Required task:
Revise the entries below so that every occurrence of "connector line" is replaced with "connecting line", and leave all other text unchanged.

---+---

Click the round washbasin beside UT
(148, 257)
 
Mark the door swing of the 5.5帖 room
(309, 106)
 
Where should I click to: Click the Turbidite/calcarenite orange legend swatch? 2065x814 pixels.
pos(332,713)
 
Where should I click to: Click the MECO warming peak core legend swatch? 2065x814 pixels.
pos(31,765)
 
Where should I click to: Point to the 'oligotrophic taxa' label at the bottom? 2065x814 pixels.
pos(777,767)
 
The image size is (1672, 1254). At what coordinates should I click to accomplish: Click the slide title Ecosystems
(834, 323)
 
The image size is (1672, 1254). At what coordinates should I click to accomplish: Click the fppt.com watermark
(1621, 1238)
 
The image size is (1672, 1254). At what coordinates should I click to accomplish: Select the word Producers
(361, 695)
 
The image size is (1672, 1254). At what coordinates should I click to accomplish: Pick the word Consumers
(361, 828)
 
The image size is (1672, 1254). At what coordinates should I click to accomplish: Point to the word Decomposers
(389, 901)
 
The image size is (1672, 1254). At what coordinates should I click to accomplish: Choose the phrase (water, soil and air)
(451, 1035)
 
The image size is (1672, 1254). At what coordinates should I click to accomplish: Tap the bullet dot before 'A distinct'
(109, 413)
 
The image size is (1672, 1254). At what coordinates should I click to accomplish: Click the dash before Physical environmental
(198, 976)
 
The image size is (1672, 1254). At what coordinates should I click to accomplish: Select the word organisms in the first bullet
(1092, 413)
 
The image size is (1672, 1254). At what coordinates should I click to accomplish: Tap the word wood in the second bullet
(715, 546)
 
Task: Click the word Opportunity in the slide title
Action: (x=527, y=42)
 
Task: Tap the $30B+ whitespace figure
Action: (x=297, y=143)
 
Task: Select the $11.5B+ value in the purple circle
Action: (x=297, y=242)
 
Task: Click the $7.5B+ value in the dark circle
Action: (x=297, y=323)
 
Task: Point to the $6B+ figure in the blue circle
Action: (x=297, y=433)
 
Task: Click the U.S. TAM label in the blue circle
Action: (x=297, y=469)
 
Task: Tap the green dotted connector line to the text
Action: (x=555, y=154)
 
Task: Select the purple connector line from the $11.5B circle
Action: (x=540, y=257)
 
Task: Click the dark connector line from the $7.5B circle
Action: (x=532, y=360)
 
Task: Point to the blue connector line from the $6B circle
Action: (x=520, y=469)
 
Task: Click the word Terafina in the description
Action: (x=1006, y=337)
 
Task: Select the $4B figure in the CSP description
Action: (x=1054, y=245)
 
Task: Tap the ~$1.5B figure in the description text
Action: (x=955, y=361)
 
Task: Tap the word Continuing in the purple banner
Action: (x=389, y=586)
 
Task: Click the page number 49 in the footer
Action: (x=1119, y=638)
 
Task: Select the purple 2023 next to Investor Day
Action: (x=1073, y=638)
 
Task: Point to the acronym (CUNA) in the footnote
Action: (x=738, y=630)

---+---

Final answer:
Click the round washbasin beside UT
(148, 257)
 
Mark the door swing of the 5.5帖 room
(309, 106)
 
Where should I click to: Click the Turbidite/calcarenite orange legend swatch? 2065x814 pixels.
pos(332,713)
 
Where should I click to: Click the MECO warming peak core legend swatch? 2065x814 pixels.
pos(31,765)
 
Where should I click to: Point to the 'oligotrophic taxa' label at the bottom? 2065x814 pixels.
pos(777,767)
 
The image size is (1672, 1254). At what coordinates should I click to accomplish: Click the slide title Ecosystems
(834, 323)
 
The image size is (1672, 1254). At what coordinates should I click to accomplish: Click the fppt.com watermark
(1621, 1238)
 
The image size is (1672, 1254). At what coordinates should I click to accomplish: Select the word Producers
(361, 695)
 
The image size is (1672, 1254). At what coordinates should I click to accomplish: Pick the word Consumers
(361, 828)
 
The image size is (1672, 1254). At what coordinates should I click to accomplish: Point to the word Decomposers
(389, 901)
 
The image size is (1672, 1254). At what coordinates should I click to accomplish: Choose the phrase (water, soil and air)
(451, 1035)
 
The image size is (1672, 1254). At what coordinates should I click to accomplish: Tap the bullet dot before 'A distinct'
(109, 413)
 
The image size is (1672, 1254). At what coordinates should I click to accomplish: Click the dash before Physical environmental
(198, 976)
 
The image size is (1672, 1254). At what coordinates should I click to accomplish: Select the word organisms in the first bullet
(1092, 413)
 
The image size is (1672, 1254). At what coordinates should I click to accomplish: Tap the word wood in the second bullet
(715, 546)
 
Task: Click the word Opportunity in the slide title
Action: (x=527, y=42)
 
Task: Tap the $30B+ whitespace figure
Action: (x=297, y=143)
 
Task: Select the $11.5B+ value in the purple circle
Action: (x=297, y=242)
 
Task: Click the $7.5B+ value in the dark circle
Action: (x=297, y=323)
 
Task: Point to the $6B+ figure in the blue circle
Action: (x=297, y=433)
 
Task: Click the U.S. TAM label in the blue circle
Action: (x=297, y=469)
 
Task: Tap the green dotted connecting line to the text
Action: (x=555, y=154)
 
Task: Select the purple connecting line from the $11.5B circle
Action: (x=540, y=257)
 
Task: Click the dark connecting line from the $7.5B circle
Action: (x=532, y=360)
 
Task: Point to the blue connecting line from the $6B circle
Action: (x=520, y=469)
 
Task: Click the word Terafina in the description
Action: (x=1006, y=337)
 
Task: Select the $4B figure in the CSP description
Action: (x=1054, y=245)
 
Task: Tap the ~$1.5B figure in the description text
Action: (x=955, y=361)
 
Task: Tap the word Continuing in the purple banner
Action: (x=389, y=586)
 
Task: Click the page number 49 in the footer
Action: (x=1119, y=638)
 
Task: Select the purple 2023 next to Investor Day
Action: (x=1073, y=638)
 
Task: Point to the acronym (CUNA) in the footnote
Action: (x=738, y=630)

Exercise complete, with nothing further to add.